Why it matters in live markets
Intervention can change market behaviour very quickly. Even the possibility of intervention can increase uncertainty, widen spreads, and trigger rapid repositioning, especially in pairs like USD/JPY where official action is closely watched. Understanding this term helps explain sudden one-way moves, sharp reversals, and why markets can become more volatile around official comments.
Key points
- Intervention can be direct (actual buying or selling) or verbal (strong official warnings).
- Markets often price “intervention risk” before anything happens, based on language and price levels.
- Liquidity can thin rapidly during intervention-sensitive periods, amplifying moves.
- Crosses can move together when a single currency is being targeted or defended.

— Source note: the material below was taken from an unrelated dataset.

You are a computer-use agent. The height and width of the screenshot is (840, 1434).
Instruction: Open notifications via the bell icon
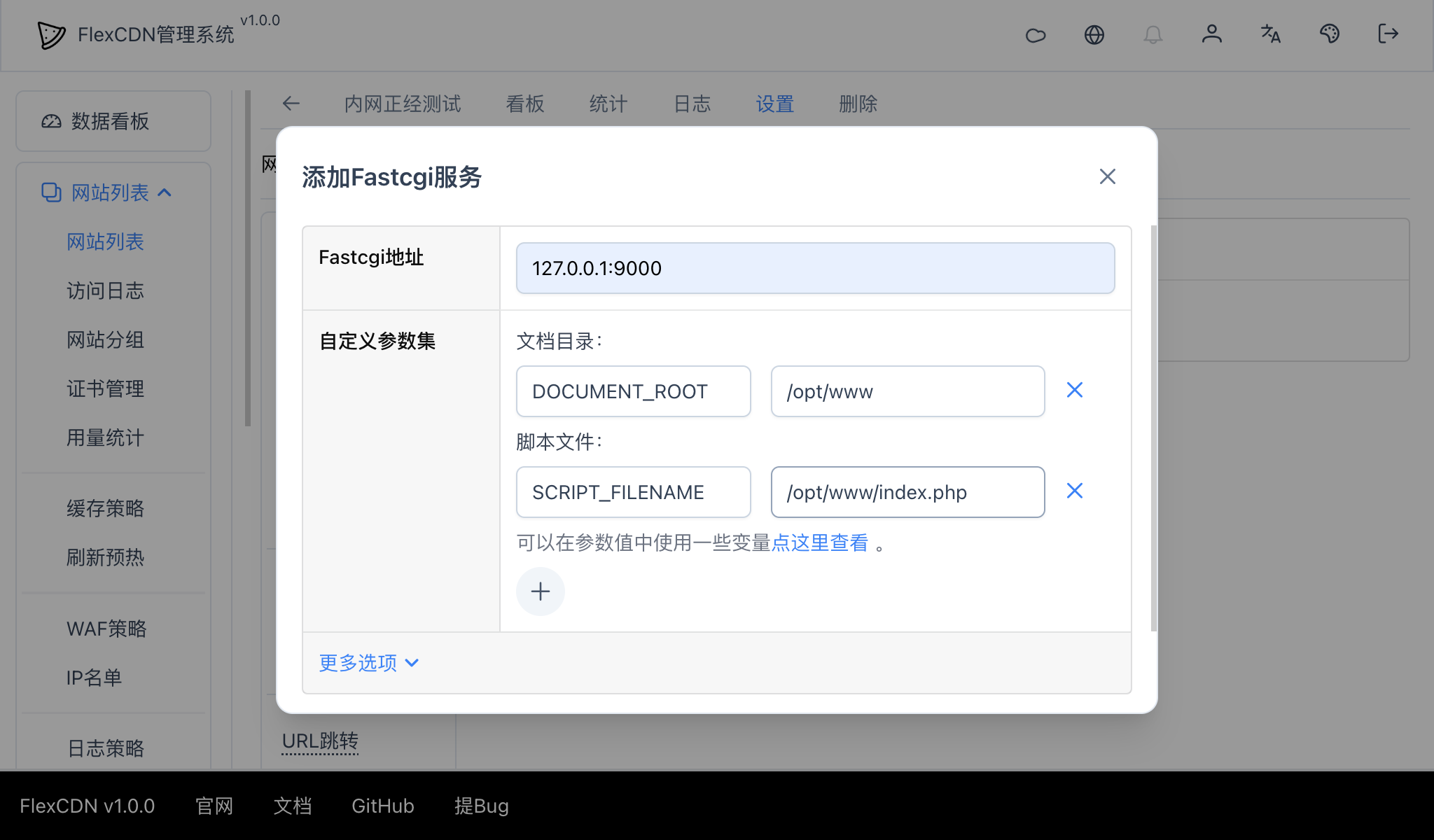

- Effects can persist or mean-revert quickly, depending on follow-through and broader macro forces.
Example
If officials signal they may act against “excessive volatility” and the currency moves sharply, USD/JPY and other JPY crosses can reprice quickly as traders reduce risk and widen pricing.
Related glossary terms
Risk Sentiment, Volatility, Liquidity, Slippage, Execution, Safe-haven asset, Cross-currency pair
Where you will see it
You will see this concept in central bank or finance ministry statements, major FX headlines, and sudden moves in heavily watched pairs. It often shows up during periods of fast price action when market structure and liquidity are changing quickly.